]> git-server-git.apps.pok.os.sepia.ceph.com Git - teuthology.git/commitdiff
use block_and_lock_machines method to lock machines
authorShraddha Agrawal <shraddha.agrawal000@gmail.com>
Mon, 17 Aug 2020 18:22:18 +0000 (23:52 +0530)
committerJosh Durgin <jdurgin@redhat.com>
Tue, 1 Sep 2020 00:33:06 +0000 (20:33 -0400)
This commit adds the method block_and_lock machines to ops.py
to enable locking machines in dispatcher. This is to ensure that
lock_machines task is not used in dispatcher.

Signed-off-by: Shraddha Agrawal <shraddha.agrawal000@gmail.com>
teuthology/dispatcher/__init__.py
teuthology/lock/ops.py
teuthology/task/internal/lock_machines.py

index df5b7e83c4e14230ea19f9abea4ddeb41d629f4b..55efbf1d8b2495dff53c9ecb36ecdb0e6804dc7d 100644 (file)

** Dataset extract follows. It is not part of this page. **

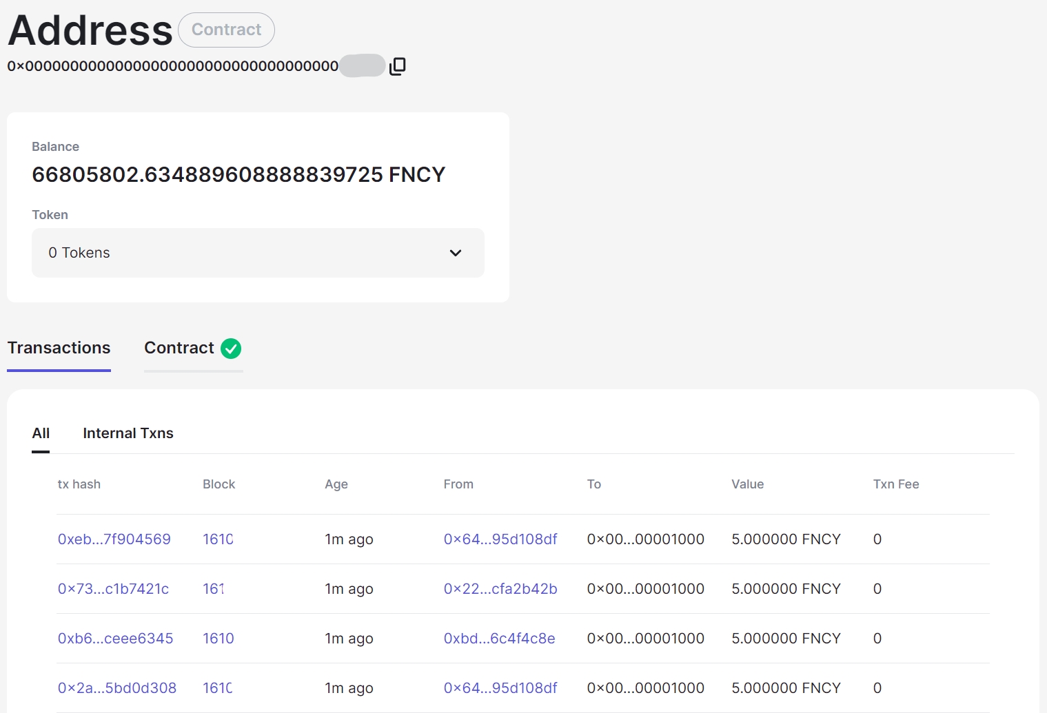Open the Contract tab
1047x713 pixels.
coord(179,349)
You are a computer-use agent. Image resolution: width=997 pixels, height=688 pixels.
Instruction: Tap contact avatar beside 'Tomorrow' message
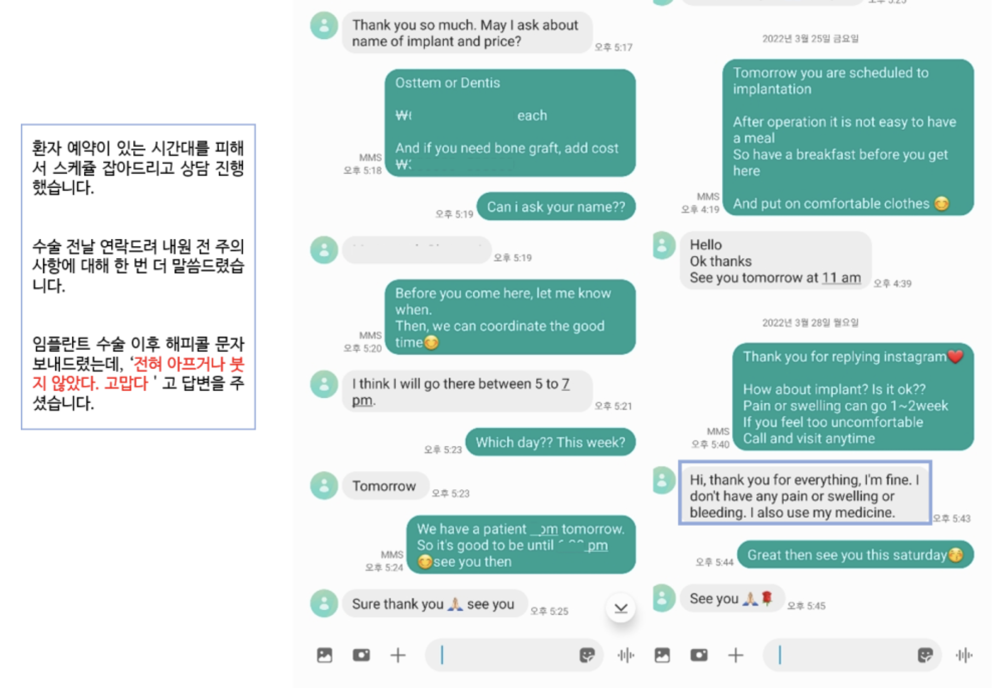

@@ -10,7 +10,7 @@ from teuthology import setup_log_file, install_except_hook
 from teuthology import beanstalk
 from teuthology.config import config as teuth_config
 from teuthology.repo_utils import fetch_qa_suite, fetch_teuthology
-from teuthology.task.internal.lock_machines import lock_machines_helper
+from teuthology.lock.ops import block_and_lock_machines
 from teuthology.dispatcher import supervisor
 from teuthology.worker import prep_job
 from teuthology import safepath
@@ -159,8 +159,8 @@ def main(args):
 
 def lock_machines(job_config):
     fake_ctx = supervisor.create_fake_context(job_config, block=True)
-    lock_machines_helper(fake_ctx, [len(job_config['roles']),
-                         job_config['machine_type']], reimage=False)
+    block_and_lock_machines(fake_ctx, len(job_config['roles']),
+                            job_config['machine_type'], reimage=False)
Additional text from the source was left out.